Away from the Commons he churned out more than twenty books—biographies, histories, memoirs—like a one-man municipal library with opinions. A journalist, broadcaster, and Sheffield Wednesday loyalist to the end, he combined pomposity and self-deprecation in proportions that kept him just the right side of insufferable. In an age of slick soundbites, Hattersley remained defiantly prolix, a reminder that politics once rewarded men who could talk at length without quite saying very much. He is survived by his second wife and a legacy that, like the famous tub, sits there solidly: substantial, slightly ridiculous, and oddly impossible to ignore.

Sunday, 14 June 2026

DAVID HOCKNEY (1937 - 2026): AN OBITUARY

David Hockney, who has finally downed his brushes at the age of 88, spent a long lifetime proving that provincial origins were no barrier to swimming in the shallow end of international glamour. Born in Bradford in 1937, he emerged from the woolly north like a splash of primary colour in a sepia photograph, destined to make the art world look at itself in the mirror and wonder why it had bothered getting dressed. 

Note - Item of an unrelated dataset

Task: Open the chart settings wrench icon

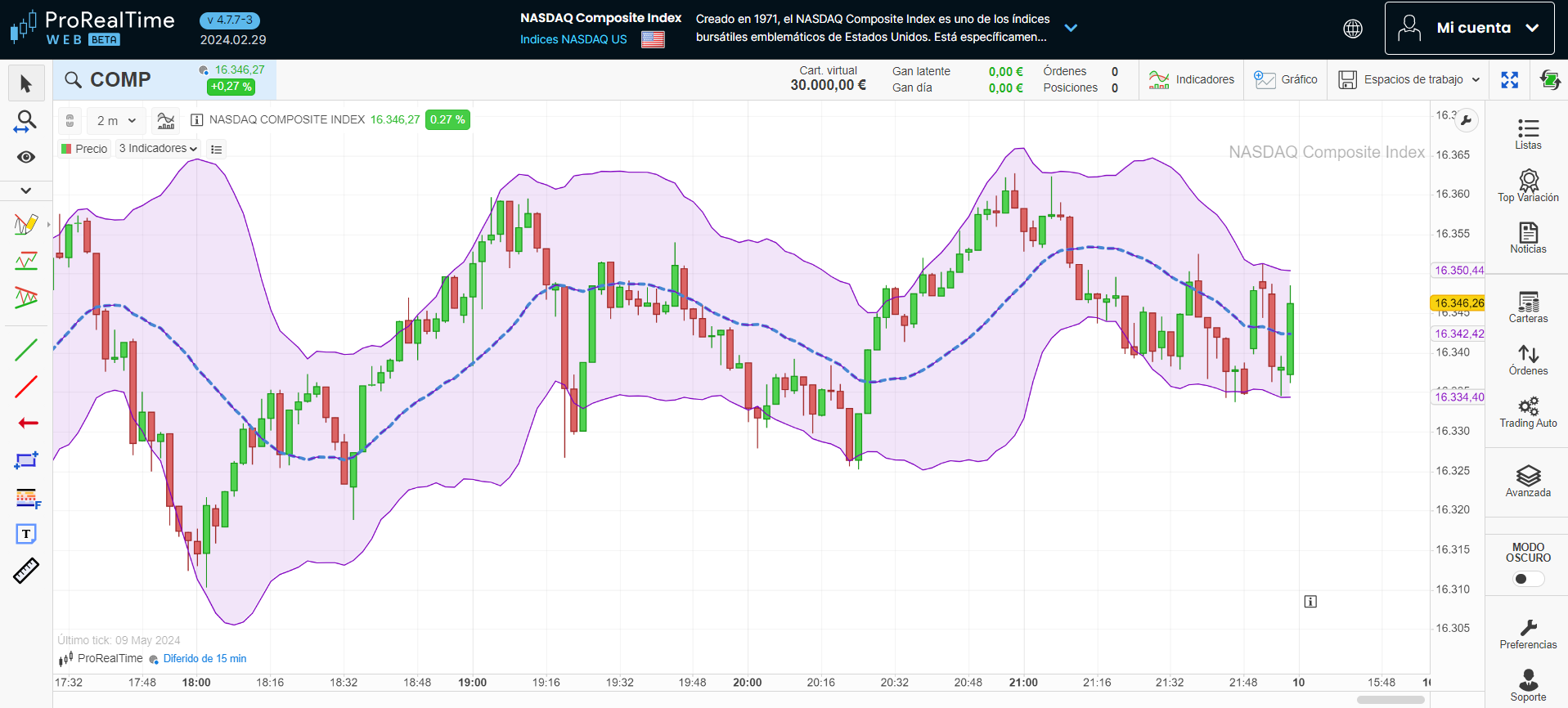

Hockney’s early work announced him as one of the brighter sparks of British Pop Art, though he was always too interested in actual draughtsmanship to be mistaken for a mere ironist. While others were busy silkscreening soup cans, he painted boys, swimming pools, and the occasional double portrait that suggested domesticity might be tolerable if the lighting was right. A Bigger Splash (1967) captured the essence of Californian hedonism: all surface, no regret, the perfect metaphor for a man who understood that life, like acrylic paint, looks better when it dries quickly. He decamped to Los Angeles in the Sixties and stayed long enough to make the place seem almost cultured, commuting between palm trees and the damp moors of Yorkshire with the cheerful inconsistency of a man who refused to be pinned down by geography or critical theory. 

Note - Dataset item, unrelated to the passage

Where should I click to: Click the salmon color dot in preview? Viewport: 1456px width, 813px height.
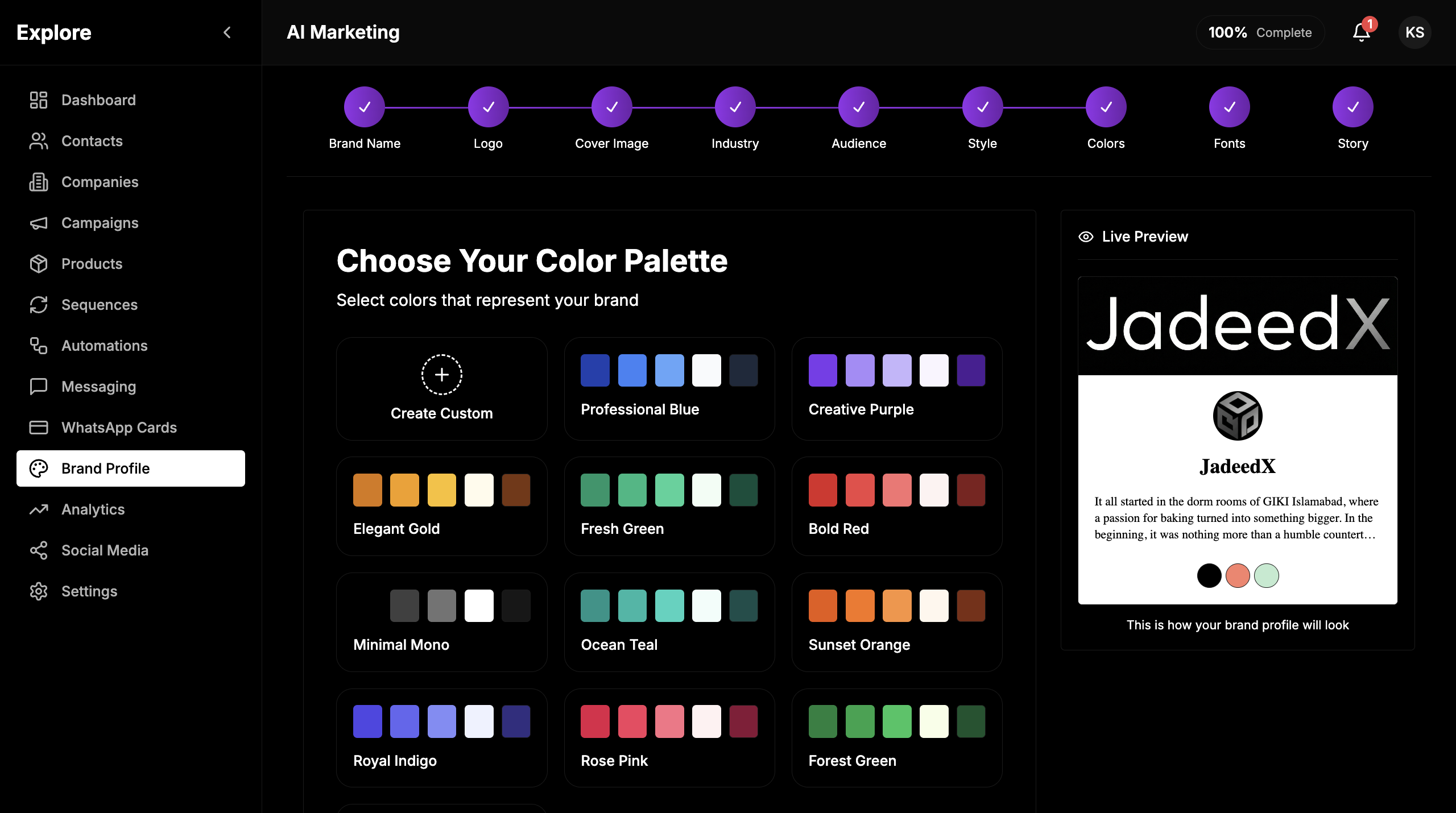coord(1238,575)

His portraits were mercilessly accurate without ever quite becoming cruel, a rare achievement in an age when most figurative painters were either sentimental or sneering. He drew his mother with the tender exasperation of a son who knows exactly how many times she has asked about the central heating. Later, he embraced technology with the wide-eyed enthusiasm of a retiree discovering emojis, producing iPad drawings that somehow made the tablet look like a serious artistic tool rather than an expensive distraction. The art market, never slow to recognise a living legend with a decent PR sense, rewarded him handsomely: Portrait of an Artist (Pool with Two Figures) fetched $90 million in 2018, proving that even in late capitalism, a well-placed diving board retains its value. 

Hockney chain-smoked, wore loud jackets, and maintained the air of a mildly amused provincial who had somehow conquered the world without ever quite believing it mattered. He designed opera sets, argued about perspective with the ghosts of the Renaissance, and painted vast Yorkshire landscapes that made the English countryside look almost as vivid as his Californian fantasies. Through it all he retained the air of a man who had gate-crashed the party of modernism and decided to rearrange the furniture.

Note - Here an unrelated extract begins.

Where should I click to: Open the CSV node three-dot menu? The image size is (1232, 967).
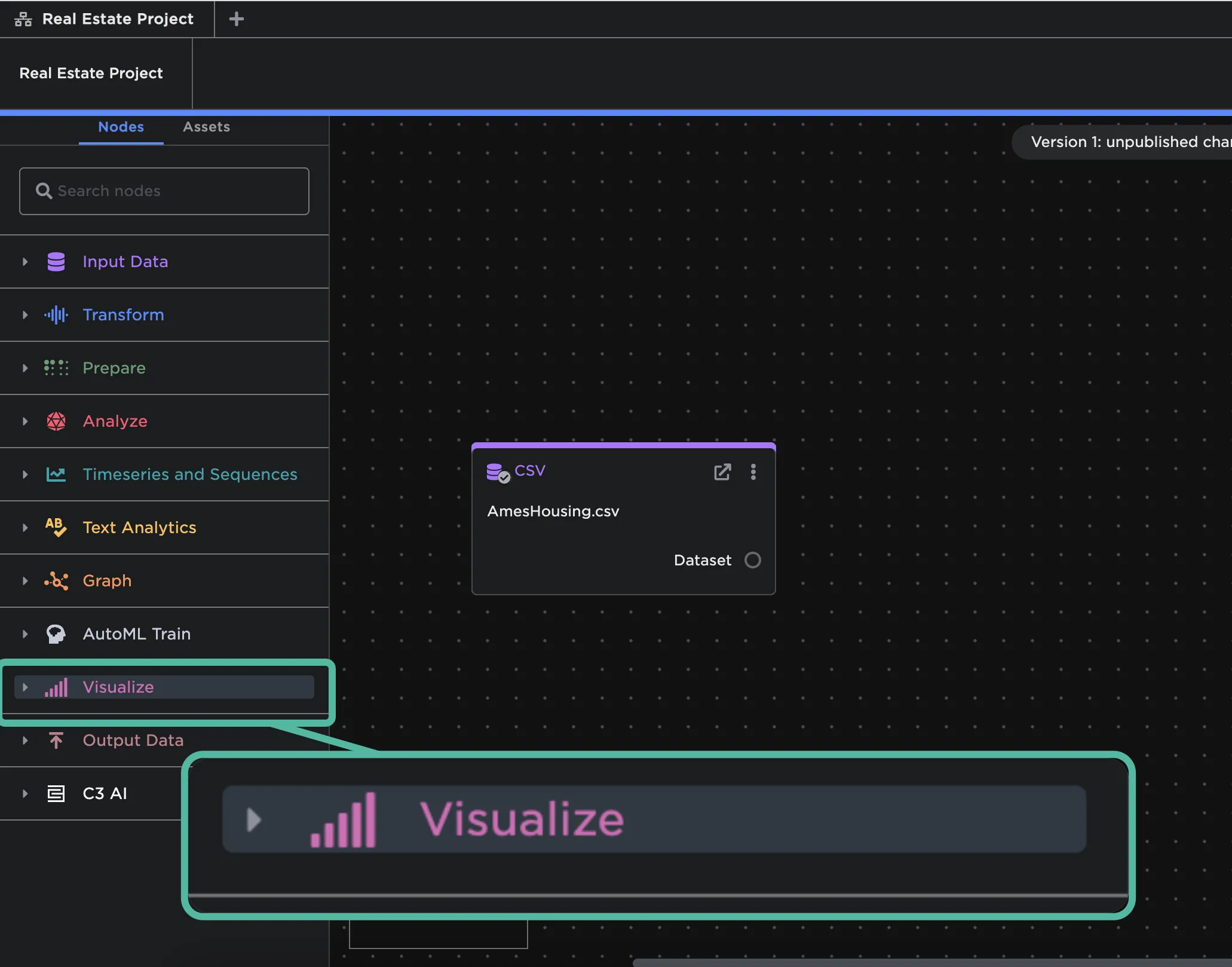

In an era of conceptual fog and performative despair, Hockney simply kept looking and kept painting. The results were frequently beautiful, occasionally repetitive, and never boring. He leaves behind a body of work that suggests pleasure is not the enemy of seriousness, and that even the most sophisticated eye might occasionally enjoy a decent view. The art world, which he both charmed and quietly mocked, will miss him more than it cares to admit.